* About this task:
Without a single alteration, write the listing out again.

↓

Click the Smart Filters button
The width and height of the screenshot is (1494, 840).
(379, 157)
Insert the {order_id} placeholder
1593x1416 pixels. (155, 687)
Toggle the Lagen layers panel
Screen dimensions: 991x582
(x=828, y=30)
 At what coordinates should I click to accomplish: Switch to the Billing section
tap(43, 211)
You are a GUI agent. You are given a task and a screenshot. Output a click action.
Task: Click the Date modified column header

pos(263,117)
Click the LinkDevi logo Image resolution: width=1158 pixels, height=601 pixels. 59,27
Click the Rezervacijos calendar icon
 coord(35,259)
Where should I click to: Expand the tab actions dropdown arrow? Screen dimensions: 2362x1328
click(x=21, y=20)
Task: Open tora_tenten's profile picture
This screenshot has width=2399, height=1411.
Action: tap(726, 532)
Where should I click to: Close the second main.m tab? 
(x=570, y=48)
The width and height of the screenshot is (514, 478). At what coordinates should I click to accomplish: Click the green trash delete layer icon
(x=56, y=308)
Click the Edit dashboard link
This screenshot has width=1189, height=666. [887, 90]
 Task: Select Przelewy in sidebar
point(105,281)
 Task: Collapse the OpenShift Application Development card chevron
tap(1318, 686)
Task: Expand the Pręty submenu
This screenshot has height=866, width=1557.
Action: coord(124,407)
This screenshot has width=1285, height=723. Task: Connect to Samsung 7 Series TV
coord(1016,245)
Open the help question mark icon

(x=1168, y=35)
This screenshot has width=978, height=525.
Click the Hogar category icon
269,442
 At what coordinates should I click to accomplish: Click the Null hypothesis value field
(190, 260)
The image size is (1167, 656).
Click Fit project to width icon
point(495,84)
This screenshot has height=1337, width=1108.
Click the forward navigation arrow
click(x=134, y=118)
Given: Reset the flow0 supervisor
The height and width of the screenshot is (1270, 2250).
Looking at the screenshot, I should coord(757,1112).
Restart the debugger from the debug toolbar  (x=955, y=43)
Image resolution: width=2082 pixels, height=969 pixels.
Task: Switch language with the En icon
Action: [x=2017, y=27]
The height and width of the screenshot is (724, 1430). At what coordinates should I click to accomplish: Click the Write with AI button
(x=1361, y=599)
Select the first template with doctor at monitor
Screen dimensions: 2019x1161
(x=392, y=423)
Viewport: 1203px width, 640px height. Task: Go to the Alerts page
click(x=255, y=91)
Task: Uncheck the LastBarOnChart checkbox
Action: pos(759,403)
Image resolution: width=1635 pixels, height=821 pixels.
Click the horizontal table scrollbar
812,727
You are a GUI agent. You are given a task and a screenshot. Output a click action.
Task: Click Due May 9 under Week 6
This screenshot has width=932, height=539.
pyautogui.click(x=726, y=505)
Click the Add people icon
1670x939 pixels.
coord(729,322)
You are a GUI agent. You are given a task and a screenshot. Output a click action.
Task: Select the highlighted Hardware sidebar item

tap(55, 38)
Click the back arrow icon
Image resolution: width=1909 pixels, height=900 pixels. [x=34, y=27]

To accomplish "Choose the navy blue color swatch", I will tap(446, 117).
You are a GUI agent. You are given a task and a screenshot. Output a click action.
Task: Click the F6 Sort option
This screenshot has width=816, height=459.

↑

* Finished task:
Click the Smart Filters button
The width and height of the screenshot is (1494, 840).
(379, 157)
Insert the {order_id} placeholder
1593x1416 pixels. (155, 687)
Toggle the Lagen layers panel
Screen dimensions: 991x582
(x=828, y=30)
 At what coordinates should I click to accomplish: Switch to the Billing section
tap(43, 211)
You are a GUI agent. You are given a task and a screenshot. Output a click action.
Task: Click the Date modified column header

pos(263,117)
Click the LinkDevi logo Image resolution: width=1158 pixels, height=601 pixels. 59,27
Click the Rezervacijos calendar icon
 coord(35,259)
Where should I click to: Expand the tab actions dropdown arrow? Screen dimensions: 2362x1328
click(x=21, y=20)
Task: Open tora_tenten's profile picture
This screenshot has width=2399, height=1411.
Action: tap(726, 532)
Where should I click to: Close the second main.m tab? 
(x=570, y=48)
The width and height of the screenshot is (514, 478). At what coordinates should I click to accomplish: Click the green trash delete layer icon
(x=56, y=308)
Click the Edit dashboard link
This screenshot has width=1189, height=666. [887, 90]
 Task: Select Przelewy in sidebar
point(105,281)
 Task: Collapse the OpenShift Application Development card chevron
tap(1318, 686)
Task: Expand the Pręty submenu
This screenshot has height=866, width=1557.
Action: coord(124,407)
This screenshot has width=1285, height=723. Task: Connect to Samsung 7 Series TV
coord(1016,245)
Open the help question mark icon

(x=1168, y=35)
This screenshot has width=978, height=525.
Click the Hogar category icon
269,442
 At what coordinates should I click to accomplish: Click the Null hypothesis value field
(190, 260)
The image size is (1167, 656).
Click Fit project to width icon
point(495,84)
This screenshot has height=1337, width=1108.
Click the forward navigation arrow
click(x=134, y=118)
Given: Reset the flow0 supervisor
The height and width of the screenshot is (1270, 2250).
Looking at the screenshot, I should coord(757,1112).
Restart the debugger from the debug toolbar  (x=955, y=43)
Image resolution: width=2082 pixels, height=969 pixels.
Task: Switch language with the En icon
Action: [x=2017, y=27]
The height and width of the screenshot is (724, 1430). At what coordinates should I click to accomplish: Click the Write with AI button
(x=1361, y=599)
Select the first template with doctor at monitor
Screen dimensions: 2019x1161
(x=392, y=423)
Viewport: 1203px width, 640px height. Task: Go to the Alerts page
click(x=255, y=91)
Task: Uncheck the LastBarOnChart checkbox
Action: pos(759,403)
Image resolution: width=1635 pixels, height=821 pixels.
Click the horizontal table scrollbar
812,727
You are a GUI agent. You are given a task and a screenshot. Output a click action.
Task: Click Due May 9 under Week 6
This screenshot has width=932, height=539.
pyautogui.click(x=726, y=505)
Click the Add people icon
1670x939 pixels.
coord(729,322)
You are a GUI agent. You are given a task and a screenshot. Output a click action.
Task: Select the highlighted Hardware sidebar item

tap(55, 38)
Click the back arrow icon
Image resolution: width=1909 pixels, height=900 pixels. [x=34, y=27]

To accomplish "Choose the navy blue color swatch", I will tap(446, 117).
You are a GUI agent. You are given a task and a screenshot. Output a click action.
Task: Click the F6 Sort option
This screenshot has width=816, height=459.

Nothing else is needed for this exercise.